• **INSTRUCTIONS FOR THE TASK**:
Turn each line of the listing below into a row of a Markdown table, with columns named "Row" (a running number) and "Line" (the line itself). Leave out any blank lines.

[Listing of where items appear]
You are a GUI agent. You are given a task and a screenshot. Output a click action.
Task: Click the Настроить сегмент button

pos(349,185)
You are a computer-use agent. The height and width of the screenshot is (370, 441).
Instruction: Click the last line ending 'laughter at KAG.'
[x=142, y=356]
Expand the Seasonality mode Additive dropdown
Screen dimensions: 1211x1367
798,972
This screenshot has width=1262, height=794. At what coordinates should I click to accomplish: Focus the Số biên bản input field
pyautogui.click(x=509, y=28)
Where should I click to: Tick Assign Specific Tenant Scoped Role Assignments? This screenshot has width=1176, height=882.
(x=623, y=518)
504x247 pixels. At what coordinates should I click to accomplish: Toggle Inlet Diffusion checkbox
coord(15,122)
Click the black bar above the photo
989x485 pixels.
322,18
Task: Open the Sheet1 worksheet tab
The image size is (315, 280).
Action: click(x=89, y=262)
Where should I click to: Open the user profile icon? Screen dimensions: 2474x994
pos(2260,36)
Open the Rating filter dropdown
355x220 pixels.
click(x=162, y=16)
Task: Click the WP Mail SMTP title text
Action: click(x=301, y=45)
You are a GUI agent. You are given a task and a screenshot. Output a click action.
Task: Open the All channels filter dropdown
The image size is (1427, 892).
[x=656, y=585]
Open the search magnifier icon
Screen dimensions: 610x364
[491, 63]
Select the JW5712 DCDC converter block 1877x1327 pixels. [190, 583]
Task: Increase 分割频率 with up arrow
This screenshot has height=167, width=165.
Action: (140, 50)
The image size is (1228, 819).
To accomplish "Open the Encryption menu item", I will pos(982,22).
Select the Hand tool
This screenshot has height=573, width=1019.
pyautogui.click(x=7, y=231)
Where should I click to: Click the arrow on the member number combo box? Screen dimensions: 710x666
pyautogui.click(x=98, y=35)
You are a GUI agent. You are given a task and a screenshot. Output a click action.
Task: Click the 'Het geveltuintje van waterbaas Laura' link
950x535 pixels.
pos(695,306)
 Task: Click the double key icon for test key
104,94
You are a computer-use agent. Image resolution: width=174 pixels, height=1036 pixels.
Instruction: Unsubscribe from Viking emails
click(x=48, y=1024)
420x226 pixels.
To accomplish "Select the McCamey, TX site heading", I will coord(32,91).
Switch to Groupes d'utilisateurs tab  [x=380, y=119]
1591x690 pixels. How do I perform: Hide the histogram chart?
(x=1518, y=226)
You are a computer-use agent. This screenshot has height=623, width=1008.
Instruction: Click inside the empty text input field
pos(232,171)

• **PROBLEM SOLUTION**:
| Row | Line |
|---|---|
| 1 | You are a GUI agent. You are given a task and a screenshot. Output a click action. |
| 2 | Task: Click the Настроить сегмент button |
| 3 | pos(349,185) |
| 4 | You are a computer-use agent. The height and width of the screenshot is (370, 441). |
| 5 | Instruction: Click the last line ending 'laughter at KAG.' |
| 6 | [x=142, y=356] |
| 7 | Expand the Seasonality mode Additive dropdown |
| 8 | Screen dimensions: 1211x1367 |
| 9 | 798,972 |
| 10 | This screenshot has width=1262, height=794. At what coordinates should I click to accomplish: Focus the Số biên bản input field |
| 11 | pyautogui.click(x=509, y=28) |
| 12 | Where should I click to: Tick Assign Specific Tenant Scoped Role Assignments? This screenshot has width=1176, height=882. |
| 13 | (x=623, y=518) |
| 14 | 504x247 pixels. At what coordinates should I click to accomplish: Toggle Inlet Diffusion checkbox |
| 15 | coord(15,122) |
| 16 | Click the black bar above the photo |
| 17 | 989x485 pixels. |
| 18 | 322,18 |
| 19 | Task: Open the Sheet1 worksheet tab |
| 20 | The image size is (315, 280). |
| 21 | Action: click(x=89, y=262) |
| 22 | Where should I click to: Open the user profile icon? Screen dimensions: 2474x994 |
| 23 | pos(2260,36) |
| 24 | Open the Rating filter dropdown |
| 25 | 355x220 pixels. |
| 26 | click(x=162, y=16) |
| 27 | Task: Click the WP Mail SMTP title text |
| 28 | Action: click(x=301, y=45) |
| 29 | You are a GUI agent. You are given a task and a screenshot. Output a click action. |
| 30 | Task: Open the All channels filter dropdown |
| 31 | The image size is (1427, 892). |
| 32 | [x=656, y=585] |
| 33 | Open the search magnifier icon |
| 34 | Screen dimensions: 610x364 |
| 35 | [491, 63] |
| 36 | Select the JW5712 DCDC converter block 1877x1327 pixels. [190, 583] |
| 37 | Task: Increase 分割频率 with up arrow |
| 38 | This screenshot has height=167, width=165. |
| 39 | Action: (140, 50) |
| 40 | The image size is (1228, 819). |
| 41 | To accomplish "Open the Encryption menu item", I will pos(982,22). |
| 42 | Select the Hand tool |
| 43 | This screenshot has height=573, width=1019. |
| 44 | pyautogui.click(x=7, y=231) |
| 45 | Where should I click to: Click the arrow on the member number combo box? Screen dimensions: 710x666 |
| 46 | pyautogui.click(x=98, y=35) |
| 47 | You are a GUI agent. You are given a task and a screenshot. Output a click action. |
| 48 | Task: Click the 'Het geveltuintje van waterbaas Laura' link |
| 49 | 950x535 pixels. |
| 50 | pos(695,306) |
| 51 |  Task: Click the double key icon for test key |
| 52 | 104,94 |
| 53 | You are a computer-use agent. Image resolution: width=174 pixels, height=1036 pixels. |
| 54 | Instruction: Unsubscribe from Viking emails |
| 55 | click(x=48, y=1024) |
| 56 | 420x226 pixels. |
| 57 | To accomplish "Select the McCamey, TX site heading", I will coord(32,91). |
| 58 | Switch to Groupes d'utilisateurs tab  [x=380, y=119] |
| 59 | 1591x690 pixels. How do I perform: Hide the histogram chart? |
| 60 | (x=1518, y=226) |
| 61 | You are a computer-use agent. This screenshot has height=623, width=1008. |
| 62 | Instruction: Click inside the empty text input field |
| 63 | pos(232,171) |